▶ [ASSIGNMENT]:
Repeat word for word the lines starting at the one with "Instruction: Expand the" and ending at the final line of the material, both ends included; omit pictures.
------
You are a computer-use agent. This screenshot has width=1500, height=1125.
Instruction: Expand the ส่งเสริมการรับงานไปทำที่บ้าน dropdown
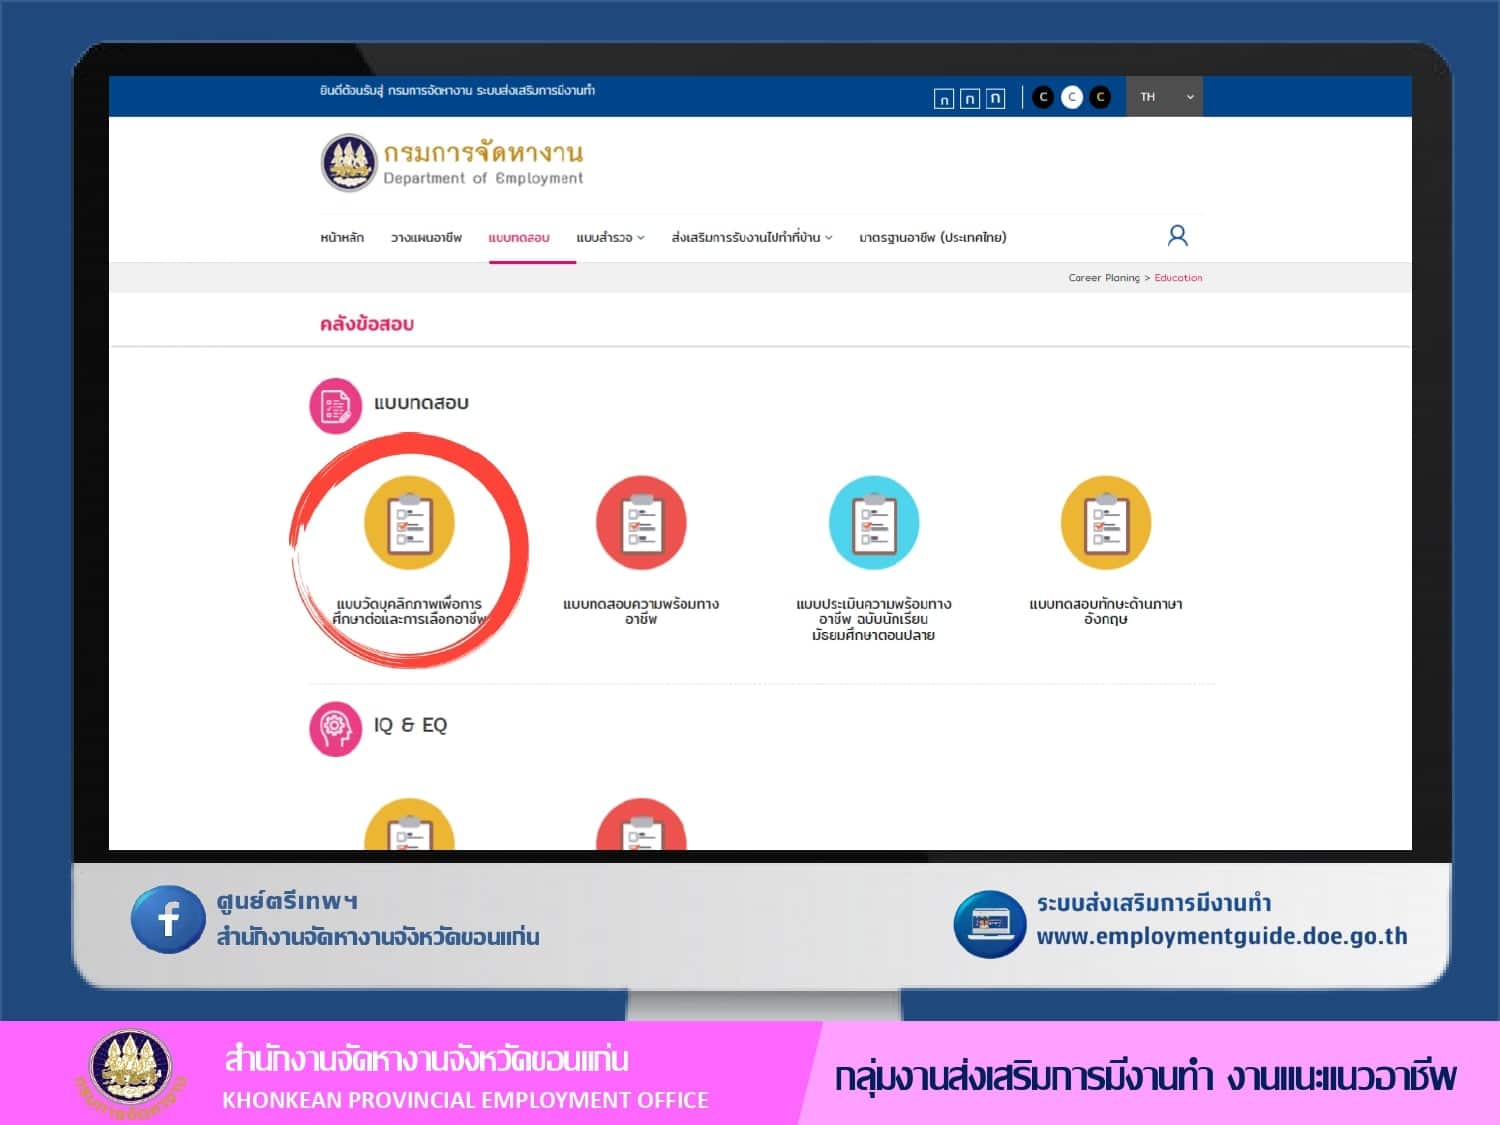coord(751,238)
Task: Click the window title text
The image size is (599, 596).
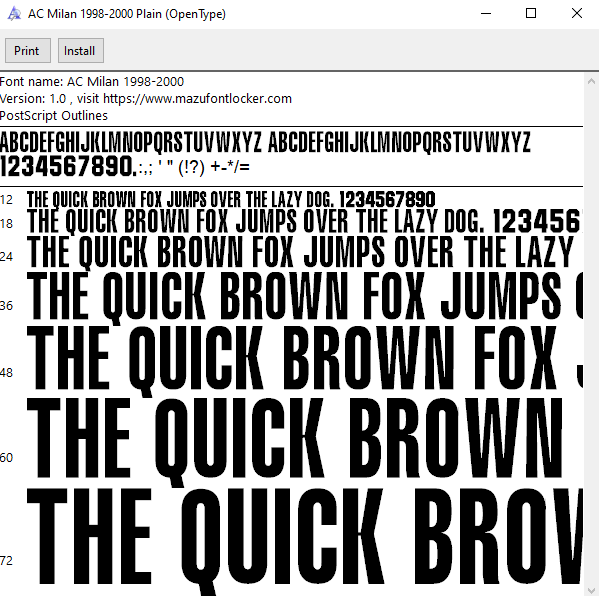Action: click(x=127, y=14)
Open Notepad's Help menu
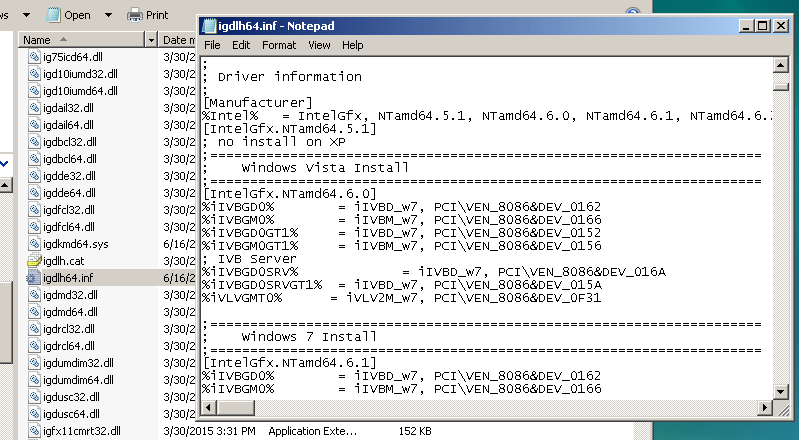The image size is (799, 440). tap(352, 45)
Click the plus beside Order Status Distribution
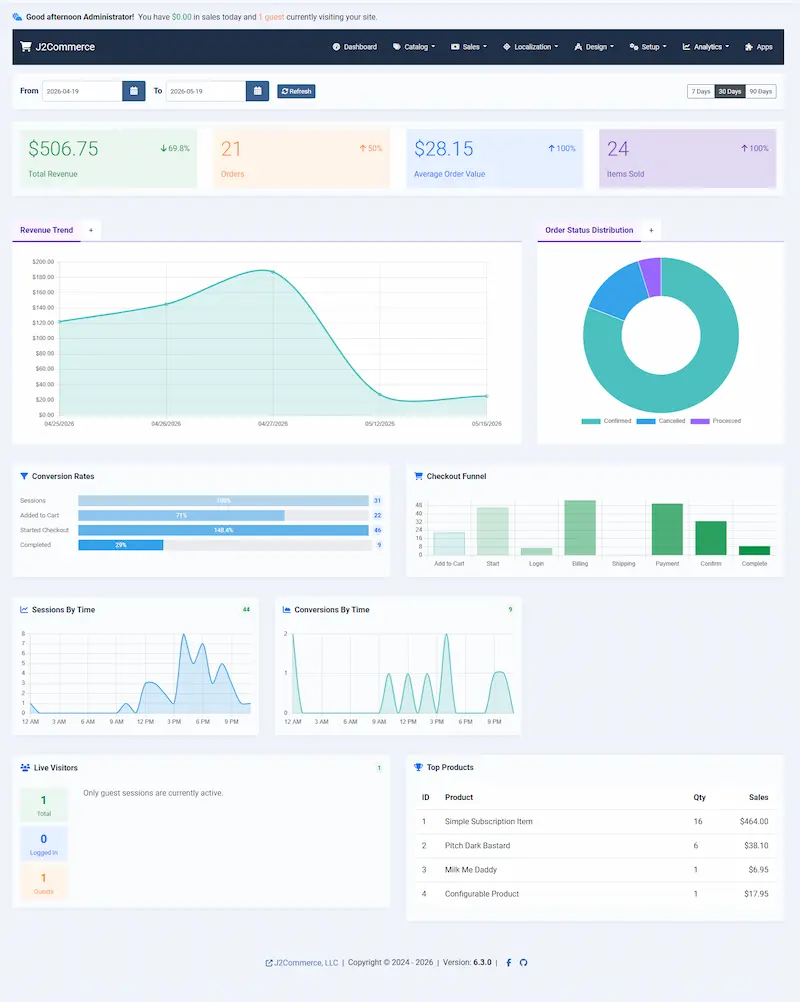 (x=651, y=230)
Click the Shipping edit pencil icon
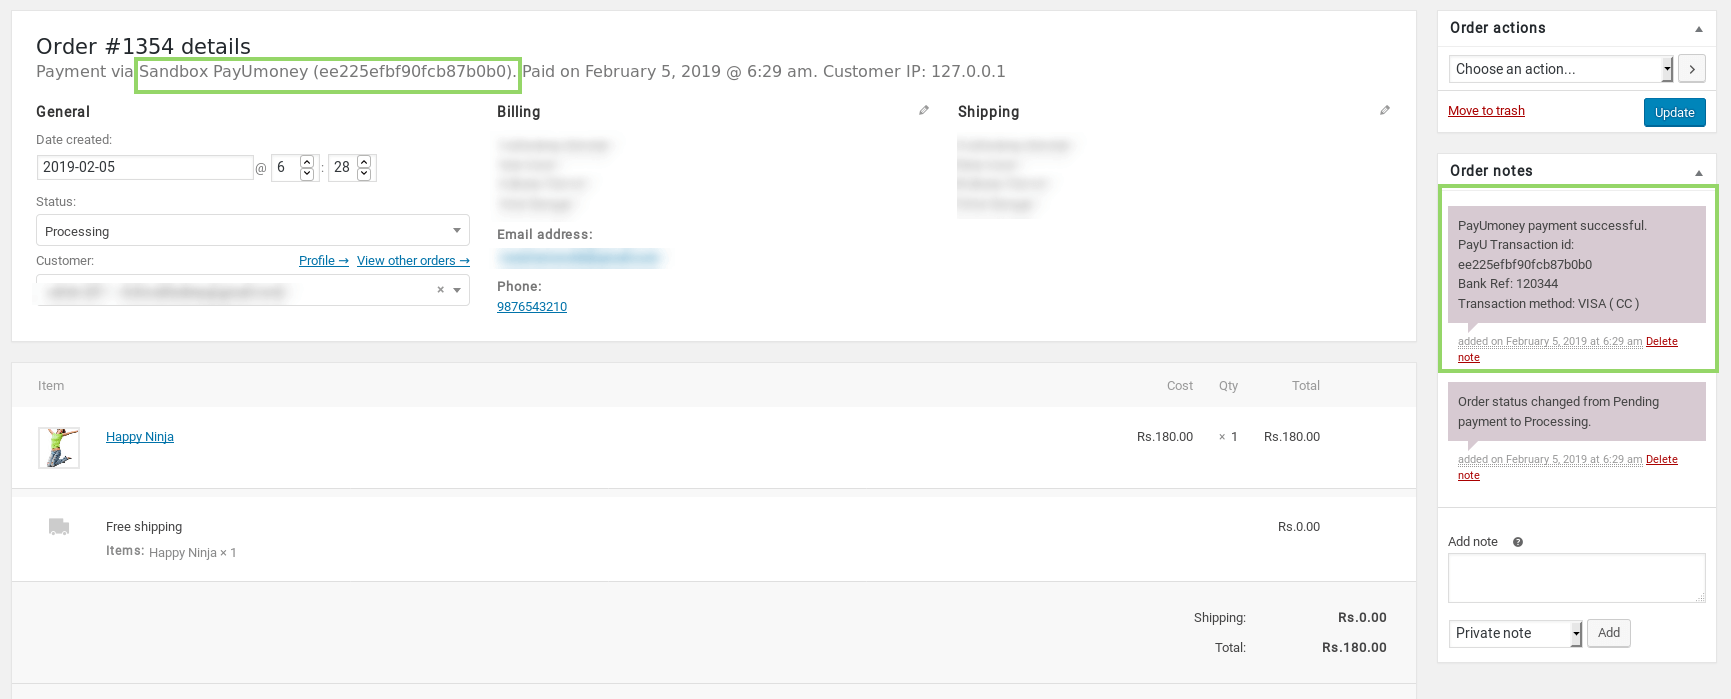This screenshot has width=1731, height=699. tap(1385, 110)
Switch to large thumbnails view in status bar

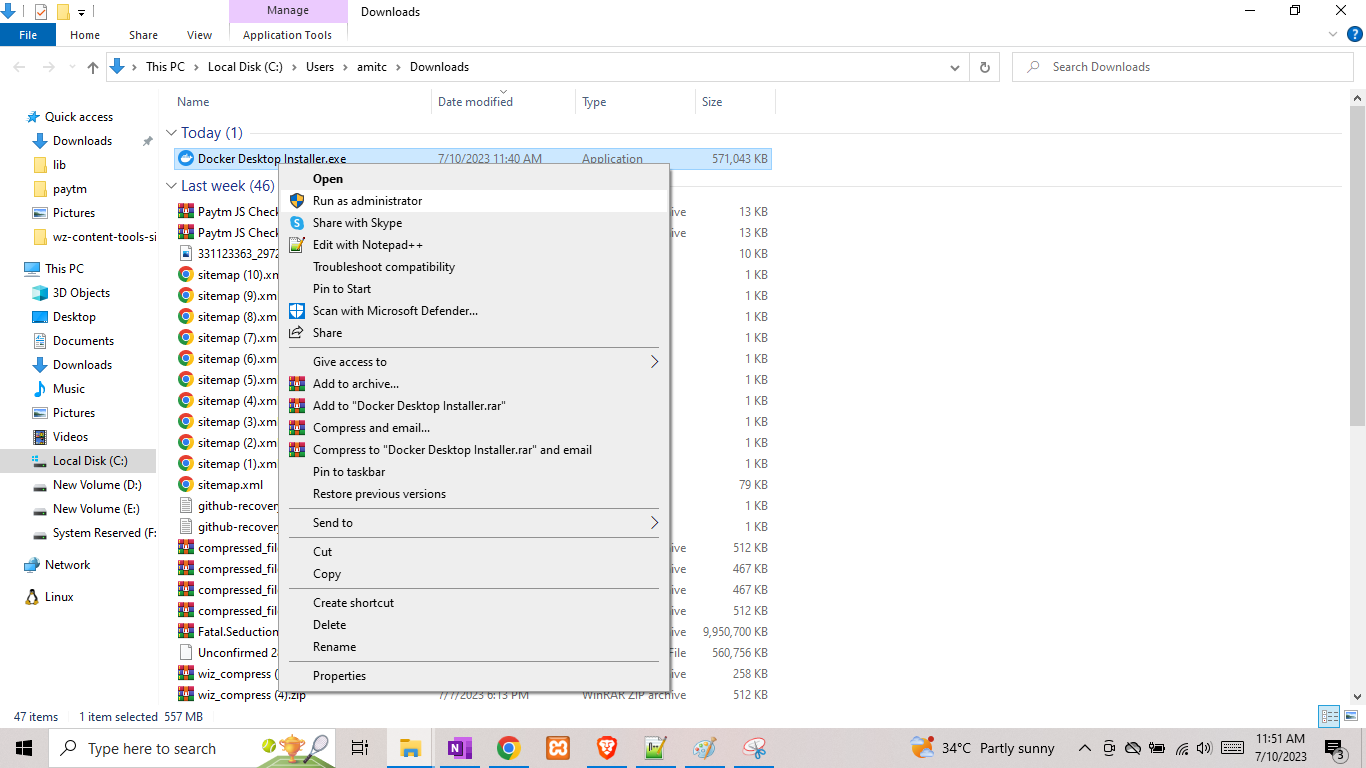click(x=1351, y=716)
------
▶ [FINAL ANSWER]:
Instruction: Expand the ส่งเสริมการรับงานไปทำที่บ้าน dropdown
coord(751,238)
Task: Click the window title text
The image size is (599, 596).
Action: click(x=127, y=14)
Open Notepad's Help menu
The image size is (799, 440). tap(352, 45)
Click the plus beside Order Status Distribution
 (x=651, y=230)
Click the Shipping edit pencil icon
This screenshot has width=1731, height=699. tap(1385, 110)
Switch to large thumbnails view in status bar

click(x=1351, y=716)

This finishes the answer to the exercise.